Die Beschwerde wird abgewiesen.
Begründung
Entscheidungsgründe:
1. Mit Kaufvertrag vom 5.9./4.11.1985 veräußerte M G-B die
ihr gehörige Liegenschaft EZ ... II KG N..., bestehend aus den Gpn.
..., und ... an die Gemeinde N....
2.1. Mit Eingabe vom 25.November 1985 suchte der von beiden Vertragsparteien mit der Errichtung und Durchführung des Kaufvertrages betraute Rechtsvertreter um grundverkehrsbehördliche Genehmigung an und verwies darauf, daß nach seiner Information die kaufende Gemeinde die in Rede stehende Liegenschaft einer Agrargemeinschaft zuführen wolle. Es wurde daher auch um Gebührenbefreiung angesucht.
Mit Bescheid der Grundverkehrsbehörde Nauders bei der Bezirkshauptmannschaft Landeck vom 17. Juni 1986 wurde dem beabsichtigten Rechtserwerb gemäß §6 Abs1 litc Tiroler Grundverkehrsgesetz 1983 (künftig: GVG) die Zustimmung versagt, weil die kaufende Gemeinde selbst keine Landwirtschaft betreibe und nach Auskunft des Bürgermeisters auch nicht die Absicht habe, die erworbenen Grundstücke selbst landwirtschaftlich zu nutzen.
2.2. In der gegen diesen Bescheid von der Verkäuferin erhobenen Berufung brachte die Berufungswerberin vor, sie habe am 17. März 1986 bei der Grundverkehrsbehörde erster Instanz die zeugenschaftliche Einvernahme von Gemeinderäten zum Nachweis dafür beantragt, daß die Gemeinde Nauders die Absichtserklärung abgegeben habe, die Liegenschaft der Agrargemeinschaft zuführen zu wollen. Eine positive Erledigung des Genehmigungsansuchens sei auch bei einer telephonischen Rückfrage zunächst in Aussicht gestellt worden. Erst in der weiteren Folge habe der Bürgermeister in einer Stellungnahme überraschend der Grundverkehrsbehörde eröffnet, daß das Grundstück lediglich als Tauschgrund angekauft würde. Die gesamte Verhaltensweise der Gemeinde Nauders deute darauf hin, daß sie sich nunmehr durch Änderung der beabsichtigten Nutzung der Verpflichtung aus dem Kaufvertrag entledigen wolle.
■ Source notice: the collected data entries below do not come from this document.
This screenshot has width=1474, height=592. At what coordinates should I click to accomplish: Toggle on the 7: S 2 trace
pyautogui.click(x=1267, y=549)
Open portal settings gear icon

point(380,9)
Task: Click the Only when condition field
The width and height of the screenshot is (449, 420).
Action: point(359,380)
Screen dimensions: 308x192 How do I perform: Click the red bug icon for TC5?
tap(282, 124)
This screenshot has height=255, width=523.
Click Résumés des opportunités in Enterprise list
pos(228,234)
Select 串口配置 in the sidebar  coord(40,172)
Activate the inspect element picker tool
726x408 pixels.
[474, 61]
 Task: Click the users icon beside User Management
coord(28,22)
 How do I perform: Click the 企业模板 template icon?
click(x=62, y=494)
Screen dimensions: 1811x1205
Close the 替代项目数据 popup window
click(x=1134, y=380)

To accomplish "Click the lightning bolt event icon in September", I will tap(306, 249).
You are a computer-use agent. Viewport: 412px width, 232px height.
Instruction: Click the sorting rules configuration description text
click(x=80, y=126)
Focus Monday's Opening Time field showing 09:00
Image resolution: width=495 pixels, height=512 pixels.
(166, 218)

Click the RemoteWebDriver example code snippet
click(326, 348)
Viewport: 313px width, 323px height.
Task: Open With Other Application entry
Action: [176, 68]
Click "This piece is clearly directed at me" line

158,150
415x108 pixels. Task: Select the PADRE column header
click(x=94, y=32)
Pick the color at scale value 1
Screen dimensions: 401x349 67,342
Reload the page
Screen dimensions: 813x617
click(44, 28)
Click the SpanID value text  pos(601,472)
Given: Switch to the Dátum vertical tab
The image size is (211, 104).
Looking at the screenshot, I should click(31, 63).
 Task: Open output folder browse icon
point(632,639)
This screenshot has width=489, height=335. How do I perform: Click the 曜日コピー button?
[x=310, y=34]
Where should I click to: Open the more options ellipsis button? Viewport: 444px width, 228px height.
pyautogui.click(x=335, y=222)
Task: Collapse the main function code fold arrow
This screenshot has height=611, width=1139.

Nach dem gesamten Ablauf des Verfahrens liege der Schluß nahe, daß Vertreter der Gemeinde massiv interveniert hätten, um sich aus der Verpflichtung des Kaufvertrages zu lösen.
Im Zuge des von der Landesgrundverkehrsbehörde durchgeführten Ermittlungsverfahrens bestätigte die Gemeinde Nauders die im Verfahren erster Instanz bereits telephonisch erfolgte Bekanntgabe schriftlich, daß der Grundkauf "im Hinblick darauf getätigt wurde, allenfalls Tauschgrund zur Verfügung zu haben".
Mit Bescheid der Landesgrundverkehrsbehörde beim Amt der Tiroler Landesregierung vom 12. Oktober 1987, Z LGv-154/3-86, wurde sodann die Berufung als unbegründet abgewiesen.
Begründend wurde im wesentlichen ausgeführt:
"Es ist unbestritten geblieben, daß es sich bei den vertragsgegenständlichen Liegenschaften um Grundstücke im Sinne des §1 Abs1 Z1 GVG handelt, sodaß deren Erwerb nach §3 Abs1 lita leg.cit. der Zustimmung durch die Grundverkehrsbehörde bedarf.
Gemäß §4 Abs1 GVG ist die Zustimmung nach §3 Abs1 bei land- oder forstwirtschaftlichen Grundstücken nur dann zu erteilen, wenn der Erwerb weder dem öffentlichen Interesse an der Erhaltung oder Stärkung eines leistungsfähigen Bauernstandes noch dem öffentlichen Interesse an der Schaffung und Erhaltung eines wirtschaftlich gesunden land- oder forstwirtschaftlichen Grundbesitzes widerspricht.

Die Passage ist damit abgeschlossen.